Abstract

A surgeon at University Hospital-Shaughnessy Site in Vancouver, British Columbia in Canada has used a new suturing instrument that enters the peritoneal cavity to permit microsutures of size 6-0 or less and 75 cm in length during laparoscopy. Surgeons can use this instrument to perform female sterilizations as well as removal of the gall gladder and appendix and repair of the bowel, bladder, and ureteric injuries. As of April 1992, the suturing instrument was not yet commercially available. It consists of a partial hollow 30 cm x 2 mm (inside diameter) tube with the end that does not enter the peritoneal cavity being occluded. The suturing instrument enters the peritoneal cavity via a standard 5 mm deflection valved trocar sleeve with a 3 mm reduction sleeve or with a 3 mm inside diameter occlusive rubber washer instead of the standard 5 mm washer.

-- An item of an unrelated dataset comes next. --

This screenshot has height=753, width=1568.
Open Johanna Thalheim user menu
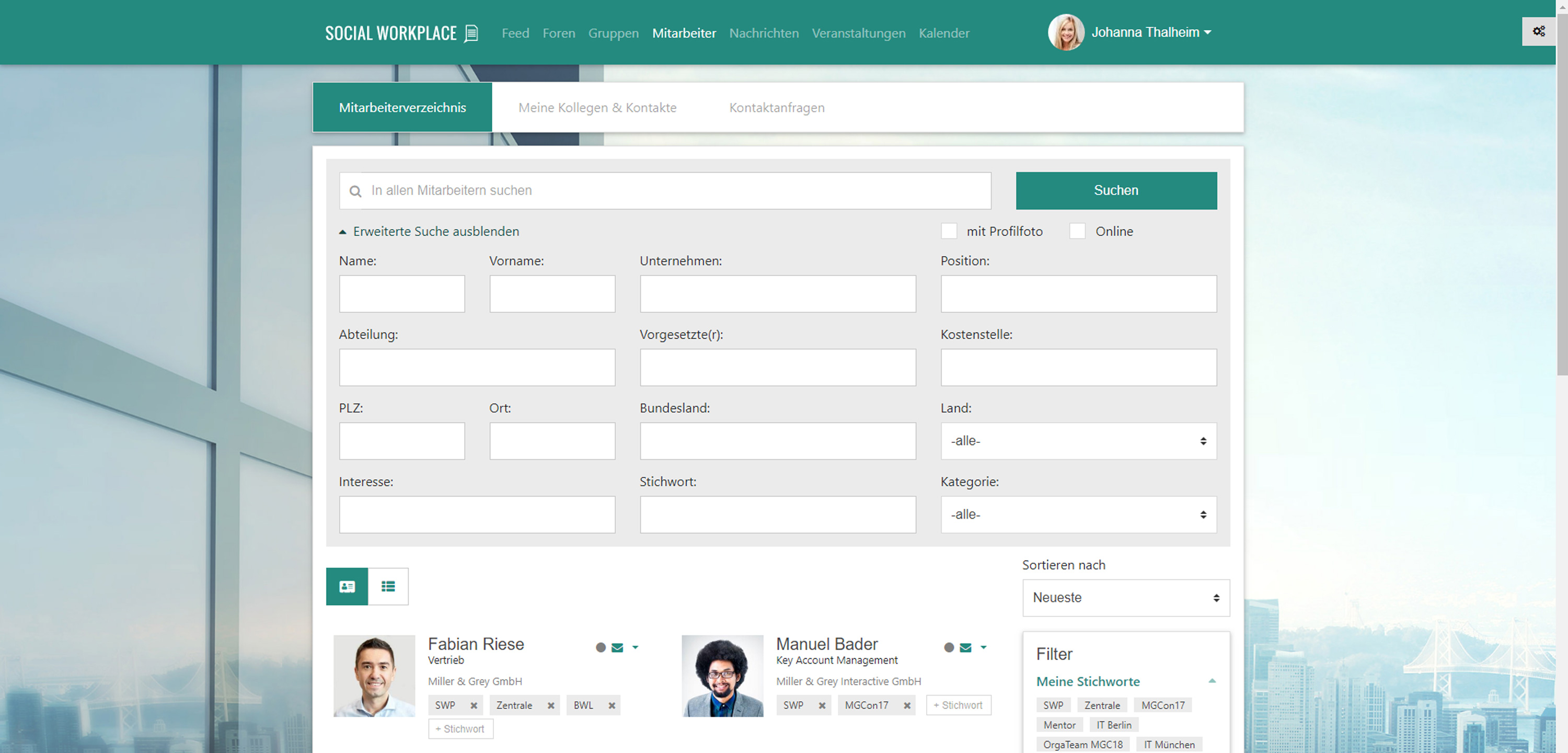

The suture must have sufficient tensile strength and have low coefficients for static and for sliding surface frictions. Once the suture and needle are inside the body, forceps which have entered via another cannula detach them from the suturing instrument. A 3 mm laproscopic needle driver replaces the suturing instrument at this point. The surgeon guides the needle through the intended tissues and then withdrawn with the needle driver through the 5 mm sleeve. The surgeon ties the knot outside the body and slides it down the length of the suture to apply it to the tissue. He/she repeats this 1 more time. Scissors inserted through the other opening then cut the suture. Once mastered, this process takes only a few minutes to complete. In all 11 cases or restoration of uterine tube patency done by the surgeon in Vancouver using the new technique, tubal patency has not been hindered. 2 assessed sterilization reversals have been successful.